Now that you know the main idea about clustering, let's dive into the scientiffic parts.

For all algorithms in clustering, we actually want to find similarities and dissimilarities.

You might wonder why we need dissimilarities! Well the answer is straightforward. As you can see in the image below, we are trying to cluster similar items that are as close as possible together. From the other hand, we are trying to maximize the clusters distances from each other. Look at the image below to see it clearly:

---

![](assets/intra_inter.png)

---

As you can see, the yellow items are trying to stick together and stay close, but the green and bule ones are trying to get as far as possible! If we somehowe manage to maximize the **'intra-distances'** and also minimize **'inter-distances'**, we can claim that we are on the right track in clustering.

So, the goals are:

$$\text{Dis} (x_1, x_2) \downarrow$$
*(Minimize the distance between points $\mathbf{x_1}$ and $\mathbf{x_2}$ in the same cluster)*

$$\text{Dis} (c_1, c_2) \uparrow$$
*(Maximize the distance between clusters $\mathbf{c_1}$ and $\mathbf{c_2}$)*

---

### What is distance and how to measure that?

Well, there are many different ways to measure distances between 2 points in vector environment such as :

*   **Euclidean**
*   **Cosine**
*   **Average distance**

and ...

For now, we are going to talk about '**Euclidean**'

In mathematics, the Euclidean distance between two points in Euclidean space is the length of the line segment between them. It can be calculated from the Cartesian coordinates of the points using the Pythagorean theorem, and therefore is occasionally called the Pythagorean distance.

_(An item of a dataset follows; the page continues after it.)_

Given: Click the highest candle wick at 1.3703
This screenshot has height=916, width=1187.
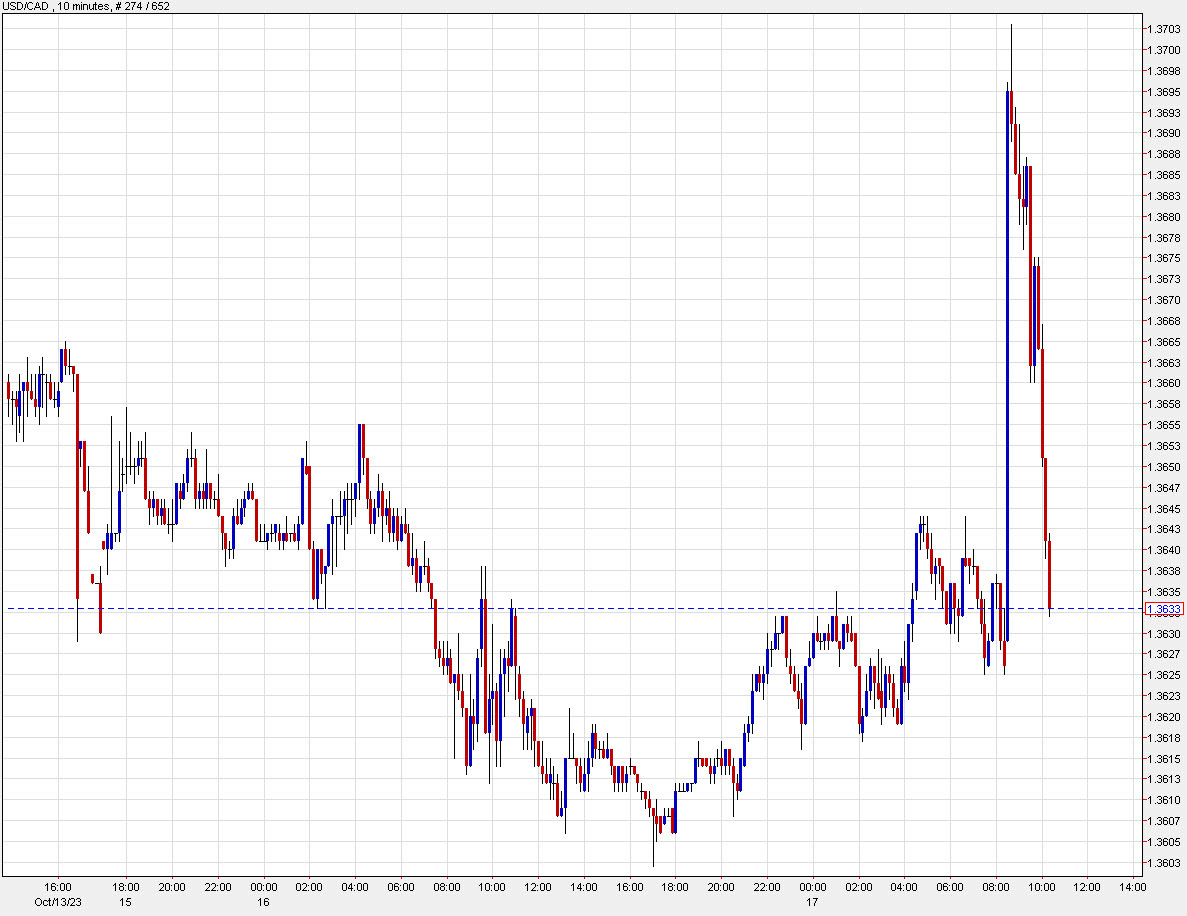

You can see it clearly in the image below:

---

![](assets/euclidean_distance.jpg)

---

So, it's just simple math. We find the difference of different items like this.

$$
\text{Dis}(x_i, x_j) = \sqrt{\sum_{k=1}^{n} (x_{ik} - x_{jk})^2}
$$

You might ask why we add some more steps like changing the numbers to its second power and then used a radical on all of it. Well, we always try to normalize our data with this method, so that we bring our data on the normal curve. It is always a good practice to do that.

---

### Example Distance Calculation (Euclidean)

Imagine we have two data points (e.g., two customers) measured by two features: **Feature A** and **Feature B**.

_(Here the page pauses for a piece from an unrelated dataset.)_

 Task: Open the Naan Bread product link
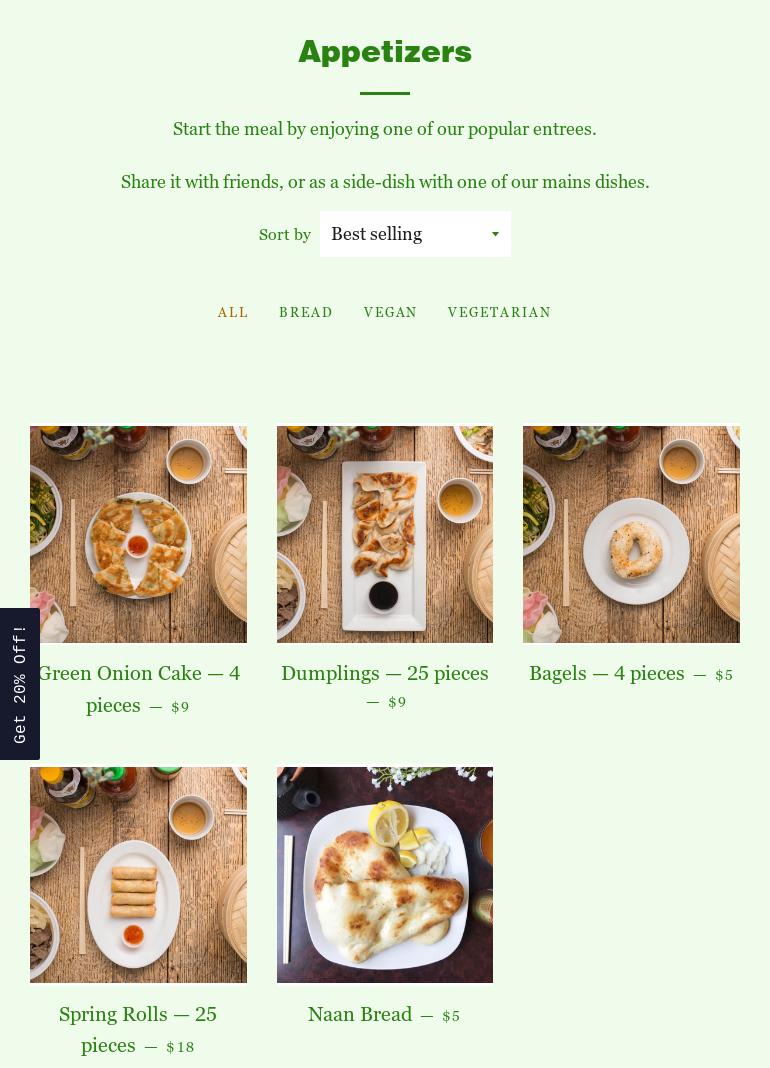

| Feature | Point $x_i$ | Point $x_j$ |
| :---: | :---: | :---: |
| **Feature A** | 2 | 5 |
| **Feature B** | 8 | 4 |

To calculate the Euclidean distance between $x_i$ and $x_j$, we follow the steps of the formula:

**1. Calculate the difference and square it for each feature:**

*   **Feature A:** $(2 - 5)^2 = (-3)^2 = 9$
*   **Feature B:** $(8 - 4)^2 = (4)^2 = 16$

**2. Sum the squared differences and take the square root:**

The calculation for the distance is as follows:

$$
\text{Dis}(x_i, x_j) = \sqrt{(2-5)^2 + (8-4)^2}
$$

$$
\text{Dis}(x_i, x_j) = \sqrt{9 + 16} = \sqrt{25} = 5
$$

The distance between the two points is **5**. This single number is what the clustering algorithm uses to determine how similar $x_i$ and $x_j$ are. A lower distance means higher similarity.

---

All right, now that we know the main concepts, lets' dive into our very first algorithm, called '**_K-means_**'

## K-Means algorithm

K-Means is the most popular and straightforward algorithm for clustering. It is a **centroid-based** algorithm, meaning it relies on finding the center points of the clusters.

The algorithm is iterative, following a few simple steps:

### The K-Means Steps

1.  **Decide on K:** We first decide on the value of **K**, which is the total number of clusters (groups) we want to find. (*For example, K=3*).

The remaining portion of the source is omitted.